→ **EXTRACTED DATA**:
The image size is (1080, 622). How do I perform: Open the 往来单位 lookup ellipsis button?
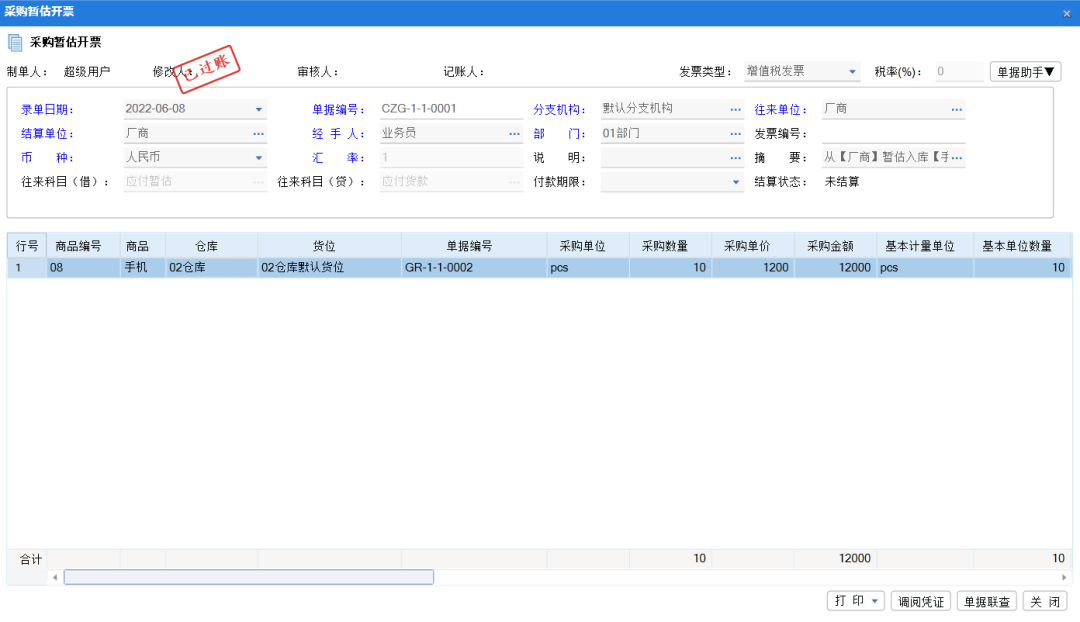(958, 108)
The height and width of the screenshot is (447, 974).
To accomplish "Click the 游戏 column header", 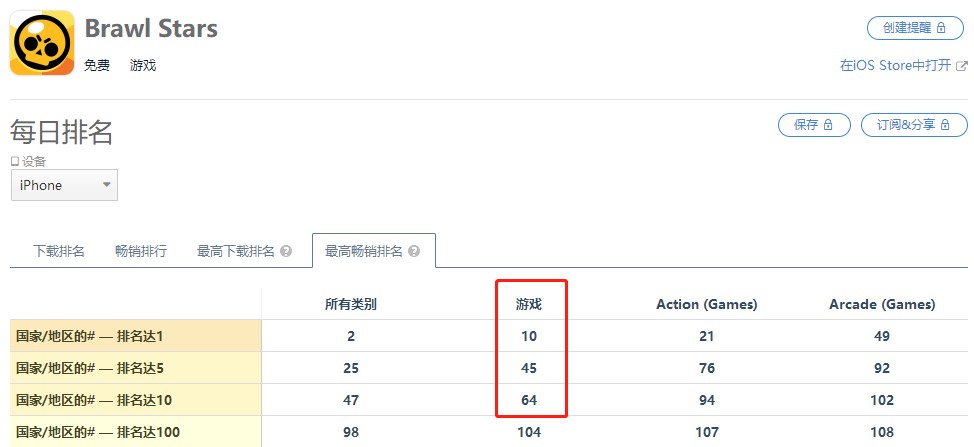I will (529, 304).
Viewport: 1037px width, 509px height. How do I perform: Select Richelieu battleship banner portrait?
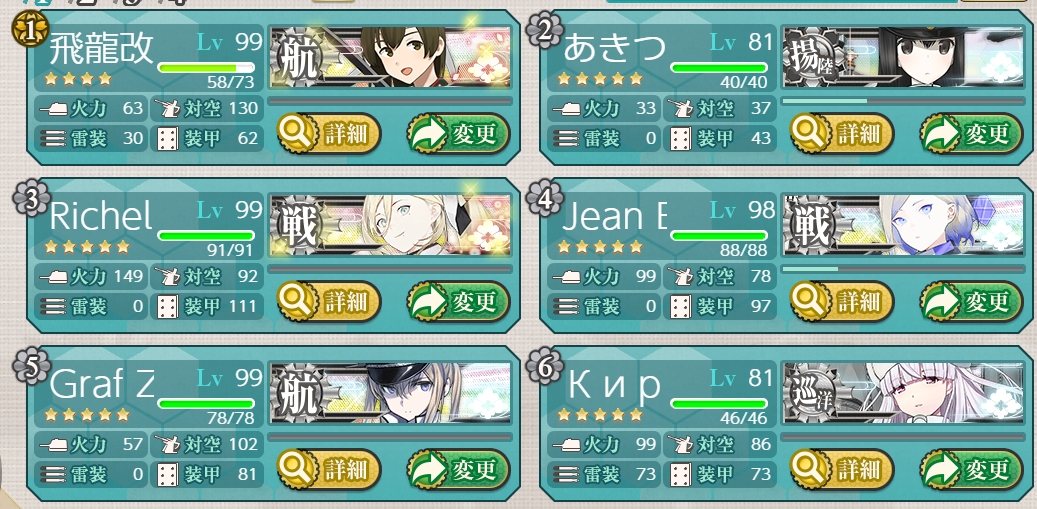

→ **TASK INSTRUCTIONS**:
Lines containing the string "height" are the ones to copy from the entries above.

→ **EXERCISE RESULT**:
The height and width of the screenshot is (447, 974).
Viewport: 1037px width, 509px height. How do I perform: Select Richelieu battleship banner portrait?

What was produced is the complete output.